◆ Your instructions:
Write the records out once more. Leave each line exactly as given.

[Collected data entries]
- Opening Delimiter -

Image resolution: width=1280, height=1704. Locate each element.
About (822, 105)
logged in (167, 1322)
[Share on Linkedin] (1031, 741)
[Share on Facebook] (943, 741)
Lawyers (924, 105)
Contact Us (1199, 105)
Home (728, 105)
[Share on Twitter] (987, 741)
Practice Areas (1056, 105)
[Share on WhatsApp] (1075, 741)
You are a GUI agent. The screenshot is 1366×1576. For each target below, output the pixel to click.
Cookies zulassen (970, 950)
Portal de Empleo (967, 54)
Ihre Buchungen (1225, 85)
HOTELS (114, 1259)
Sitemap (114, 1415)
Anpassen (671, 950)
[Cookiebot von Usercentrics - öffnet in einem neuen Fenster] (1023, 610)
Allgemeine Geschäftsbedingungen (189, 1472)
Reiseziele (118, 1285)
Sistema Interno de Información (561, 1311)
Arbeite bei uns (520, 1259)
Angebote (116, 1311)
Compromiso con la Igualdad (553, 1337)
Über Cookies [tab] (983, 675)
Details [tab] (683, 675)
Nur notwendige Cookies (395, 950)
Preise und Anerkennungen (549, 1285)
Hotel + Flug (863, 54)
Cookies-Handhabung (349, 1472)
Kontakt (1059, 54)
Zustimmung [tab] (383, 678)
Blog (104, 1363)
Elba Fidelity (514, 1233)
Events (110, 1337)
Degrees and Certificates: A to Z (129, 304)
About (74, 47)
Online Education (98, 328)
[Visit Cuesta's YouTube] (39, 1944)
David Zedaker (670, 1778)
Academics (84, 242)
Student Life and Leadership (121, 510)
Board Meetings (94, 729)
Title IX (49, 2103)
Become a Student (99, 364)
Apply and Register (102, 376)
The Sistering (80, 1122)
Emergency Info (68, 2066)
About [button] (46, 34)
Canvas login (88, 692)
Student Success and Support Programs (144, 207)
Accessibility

- Closing Delimiter -

◆ Solution to the exercise:
Image resolution: width=1280, height=1704. Locate each element.
About (822, 105)
logged in (167, 1322)
[Share on Linkedin] (1031, 741)
[Share on Facebook] (943, 741)
Lawyers (924, 105)
Contact Us (1199, 105)
Home (728, 105)
[Share on Twitter] (987, 741)
Practice Areas (1056, 105)
[Share on WhatsApp] (1075, 741)
You are a GUI agent. The screenshot is 1366×1576. For each target below, output the pixel to click.
Cookies zulassen (970, 950)
Portal de Empleo (967, 54)
Ihre Buchungen (1225, 85)
HOTELS (114, 1259)
Sitemap (114, 1415)
Anpassen (671, 950)
[Cookiebot von Usercentrics - öffnet in einem neuen Fenster] (1023, 610)
Allgemeine Geschäftsbedingungen (189, 1472)
Reiseziele (118, 1285)
Sistema Interno de Información (561, 1311)
Arbeite bei uns (520, 1259)
Angebote (116, 1311)
Compromiso con la Igualdad (553, 1337)
Über Cookies [tab] (983, 675)
Details [tab] (683, 675)
Nur notwendige Cookies (395, 950)
Preise und Anerkennungen (549, 1285)
Hotel + Flug (863, 54)
Cookies-Handhabung (349, 1472)
Kontakt (1059, 54)
Zustimmung [tab] (383, 678)
Blog (104, 1363)
Elba Fidelity (514, 1233)
Events (110, 1337)
Degrees and Certificates: A to Z (129, 304)
About (74, 47)
Online Education (98, 328)
[Visit Cuesta's YouTube] (39, 1944)
David Zedaker (670, 1778)
Academics (84, 242)
Student Life and Leadership (121, 510)
Board Meetings (94, 729)
Title IX (49, 2103)
Become a Student (99, 364)
Apply and Register (102, 376)
The Sistering (80, 1122)
Emergency Info (68, 2066)
About [button] (46, 34)
Canvas login (88, 692)
Student Success and Support Programs (144, 207)
Accessibility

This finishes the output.